Pour creuser ces ressentis, les premières tensions entre Arbeloa et le vestiaire du Real Madrid sont déjà évoquées jusque dans la presse spécialisée. Et la Cadena Ser va plus loin en ce milieu de semaine.
Un vestiaire divisé au Real Madrid
Selon le média ibérique, si l’entourage du club vante une meilleure ambiance quotidienne — moins de tension qu’avec Alonso — le constat dans le vestiaire est plus nuancé. Certains joueurs n’hésitent plus à exprimer leur perplexité, voire leur opposition sur certains choix sportifs ou de management.

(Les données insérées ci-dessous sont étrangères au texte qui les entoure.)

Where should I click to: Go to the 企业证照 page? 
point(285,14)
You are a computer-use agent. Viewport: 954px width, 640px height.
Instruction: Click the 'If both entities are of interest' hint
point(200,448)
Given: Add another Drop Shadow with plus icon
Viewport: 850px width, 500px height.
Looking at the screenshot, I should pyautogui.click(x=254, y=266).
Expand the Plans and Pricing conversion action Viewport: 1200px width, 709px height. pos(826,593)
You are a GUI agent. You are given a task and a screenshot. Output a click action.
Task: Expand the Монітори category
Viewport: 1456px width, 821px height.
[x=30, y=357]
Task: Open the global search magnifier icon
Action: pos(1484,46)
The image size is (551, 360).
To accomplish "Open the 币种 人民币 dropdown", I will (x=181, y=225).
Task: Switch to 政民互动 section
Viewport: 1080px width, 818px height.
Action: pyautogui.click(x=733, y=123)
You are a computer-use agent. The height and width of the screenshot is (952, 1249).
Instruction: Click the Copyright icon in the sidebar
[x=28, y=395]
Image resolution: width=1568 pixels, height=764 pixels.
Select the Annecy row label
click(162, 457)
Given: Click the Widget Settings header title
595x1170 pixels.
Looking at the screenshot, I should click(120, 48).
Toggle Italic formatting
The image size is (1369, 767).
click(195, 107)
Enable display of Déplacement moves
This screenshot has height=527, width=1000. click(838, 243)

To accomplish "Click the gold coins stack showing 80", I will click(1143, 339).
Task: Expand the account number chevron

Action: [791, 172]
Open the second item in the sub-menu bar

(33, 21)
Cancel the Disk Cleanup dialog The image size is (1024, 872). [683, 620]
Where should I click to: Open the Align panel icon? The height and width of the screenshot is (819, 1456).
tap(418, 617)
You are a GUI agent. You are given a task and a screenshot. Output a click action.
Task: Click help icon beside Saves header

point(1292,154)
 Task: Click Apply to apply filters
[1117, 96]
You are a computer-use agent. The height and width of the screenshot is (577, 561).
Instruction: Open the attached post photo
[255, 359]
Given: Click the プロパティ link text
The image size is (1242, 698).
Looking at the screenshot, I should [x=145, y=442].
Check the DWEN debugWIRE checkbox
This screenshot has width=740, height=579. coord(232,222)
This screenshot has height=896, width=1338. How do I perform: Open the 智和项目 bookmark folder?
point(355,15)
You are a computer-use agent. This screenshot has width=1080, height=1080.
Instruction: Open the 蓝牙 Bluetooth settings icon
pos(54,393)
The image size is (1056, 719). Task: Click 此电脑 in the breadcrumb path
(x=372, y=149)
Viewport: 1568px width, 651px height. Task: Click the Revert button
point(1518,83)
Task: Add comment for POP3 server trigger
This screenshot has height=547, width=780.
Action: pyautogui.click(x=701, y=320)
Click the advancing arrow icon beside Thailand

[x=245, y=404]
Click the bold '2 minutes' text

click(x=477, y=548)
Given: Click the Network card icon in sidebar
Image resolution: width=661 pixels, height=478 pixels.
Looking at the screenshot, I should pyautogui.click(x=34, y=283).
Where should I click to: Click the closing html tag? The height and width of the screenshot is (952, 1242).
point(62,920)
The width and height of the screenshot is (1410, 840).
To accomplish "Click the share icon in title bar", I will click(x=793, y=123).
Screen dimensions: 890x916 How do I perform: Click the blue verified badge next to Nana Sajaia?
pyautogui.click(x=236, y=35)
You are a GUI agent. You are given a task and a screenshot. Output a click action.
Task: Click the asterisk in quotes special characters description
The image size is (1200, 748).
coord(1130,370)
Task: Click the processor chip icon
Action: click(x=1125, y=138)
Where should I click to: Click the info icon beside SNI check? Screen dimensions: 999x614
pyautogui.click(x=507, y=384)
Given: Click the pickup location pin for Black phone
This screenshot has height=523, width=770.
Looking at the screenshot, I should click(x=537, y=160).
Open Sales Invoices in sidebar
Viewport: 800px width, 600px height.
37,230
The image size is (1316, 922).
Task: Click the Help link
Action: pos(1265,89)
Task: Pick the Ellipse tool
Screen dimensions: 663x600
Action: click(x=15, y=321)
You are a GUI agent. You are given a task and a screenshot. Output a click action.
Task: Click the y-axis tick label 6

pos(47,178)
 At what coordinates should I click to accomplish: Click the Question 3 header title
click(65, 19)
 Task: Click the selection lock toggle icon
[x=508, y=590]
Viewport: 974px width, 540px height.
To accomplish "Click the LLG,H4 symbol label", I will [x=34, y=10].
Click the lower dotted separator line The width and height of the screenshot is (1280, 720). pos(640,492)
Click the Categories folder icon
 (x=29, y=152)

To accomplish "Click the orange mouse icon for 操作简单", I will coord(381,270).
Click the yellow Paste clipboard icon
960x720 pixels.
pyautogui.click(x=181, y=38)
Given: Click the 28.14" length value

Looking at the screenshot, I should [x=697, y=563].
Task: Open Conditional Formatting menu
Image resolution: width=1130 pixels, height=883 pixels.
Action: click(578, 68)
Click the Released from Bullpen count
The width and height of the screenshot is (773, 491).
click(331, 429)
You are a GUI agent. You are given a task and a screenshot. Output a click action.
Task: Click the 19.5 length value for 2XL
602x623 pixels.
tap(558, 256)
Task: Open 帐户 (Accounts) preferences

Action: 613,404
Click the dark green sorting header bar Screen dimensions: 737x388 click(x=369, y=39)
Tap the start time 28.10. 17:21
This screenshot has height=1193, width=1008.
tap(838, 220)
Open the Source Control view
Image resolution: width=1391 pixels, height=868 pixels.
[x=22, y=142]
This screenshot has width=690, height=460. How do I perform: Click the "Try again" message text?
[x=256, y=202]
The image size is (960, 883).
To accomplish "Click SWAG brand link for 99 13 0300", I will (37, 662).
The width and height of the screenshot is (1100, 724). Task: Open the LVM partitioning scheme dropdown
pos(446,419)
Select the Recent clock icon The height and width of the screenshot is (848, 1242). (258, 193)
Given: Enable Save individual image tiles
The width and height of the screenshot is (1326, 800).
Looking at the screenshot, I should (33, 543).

- Des décisions de composition inattendues, comme la mise à l’écart de Ceballos à Lisbonne
- L’impression de suivre les mêmes méthodes d’entraînement que l’équipe réserve
- Un management jugé trop proche, presque amical, sans l’autorité attendue à ce niveau
La phrase qui circule : “Quand les joueurs voient les compositions et les changements, je ne vais pas dire qu’ils sourient… mais presque.” Une manière de traduire la sensation d’un groupe qui garde ses distances émotionnelles et tactiques avec son coach.
En interne, une fissure se creuse entre les attentes et ce qui est réellement proposé. De nombreux joueurs déplorent un manque d’innovation tactique et un style d’encadrement “trop familial”. Certains, habitués au haut niveau, confient ressentir la sensation d’être encore entraînés “comme le Castilla”.
Le coach surprend. Il s’appuie parfois sur des références originales, comme son clin d’œil au Seigneur des anneaux pour défendre son bilan, mais le rapport de force semble lui échapper sur certains dossiers sensibles. L’exemple Ceballos/Cestero a mis le feu aux poudres, cristallisant la grogne des cadres. L’absence d’évolution nette sur le plan du jeu ou des décisions fortes laisserait également le vestiaire désabusé. Un mois aura donc suffi pour voir se fissurer l’élan et la confiance. Le Real Madrid version Arbeloa doit vite clarifier ses principes et asseoir son autorité, sous peine de voir la saison s’effriter.